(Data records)
▬▬▬▬▬▬

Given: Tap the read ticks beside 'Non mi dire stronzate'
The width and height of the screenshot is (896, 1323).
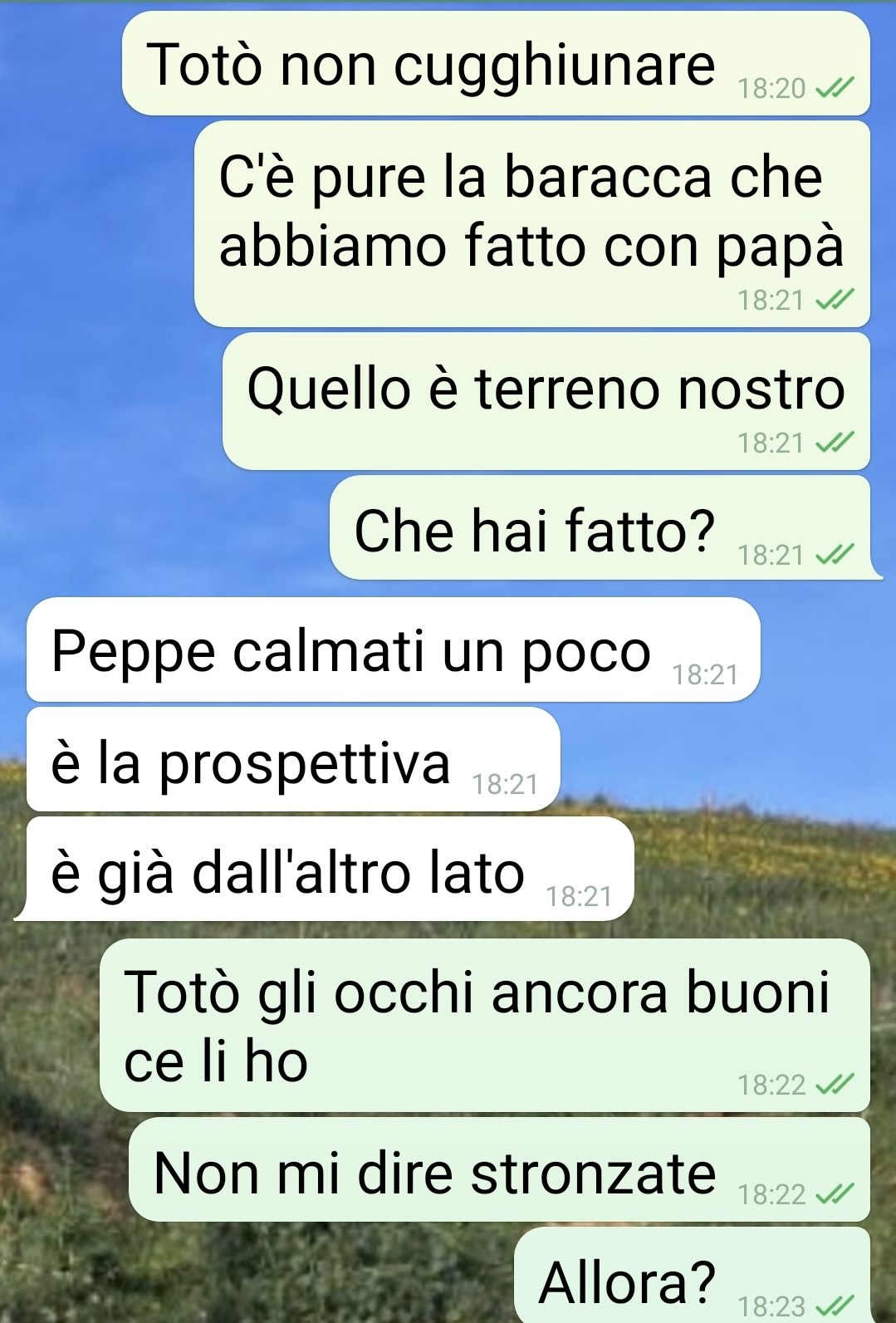Looking at the screenshot, I should 835,1194.
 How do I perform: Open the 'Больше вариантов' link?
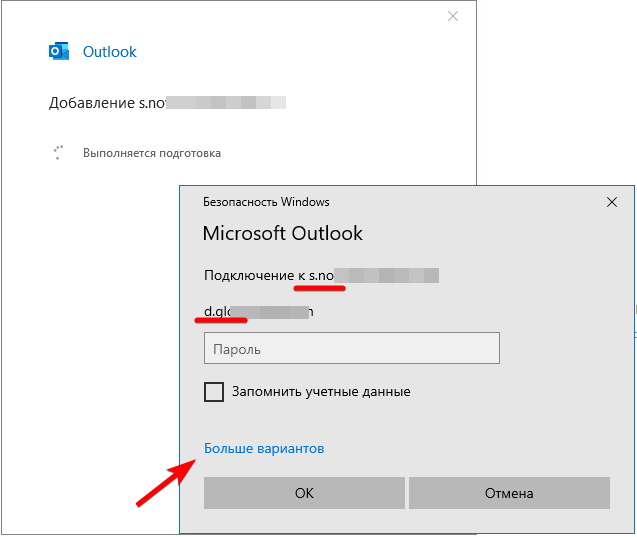(264, 449)
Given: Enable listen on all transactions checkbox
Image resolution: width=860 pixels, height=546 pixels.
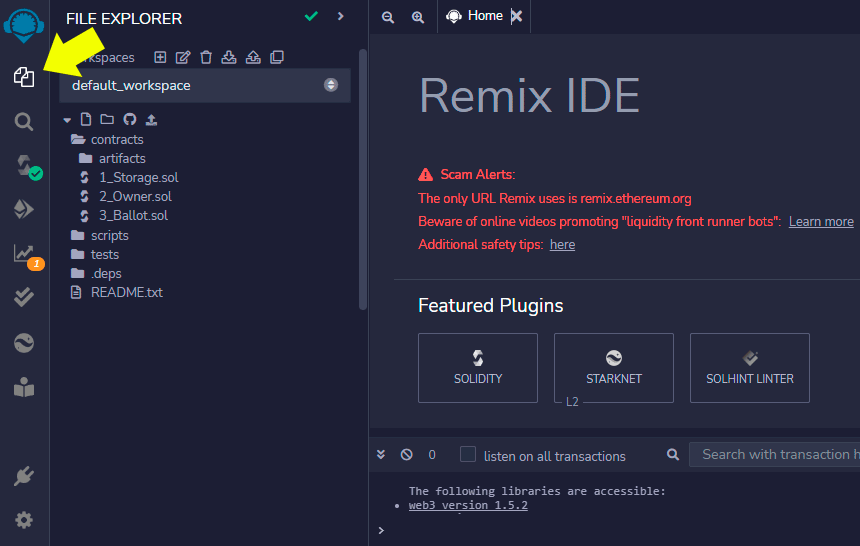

▬▬▬▬▬▬

Tally every line above that has the word "Given", and report the total with no other words.

2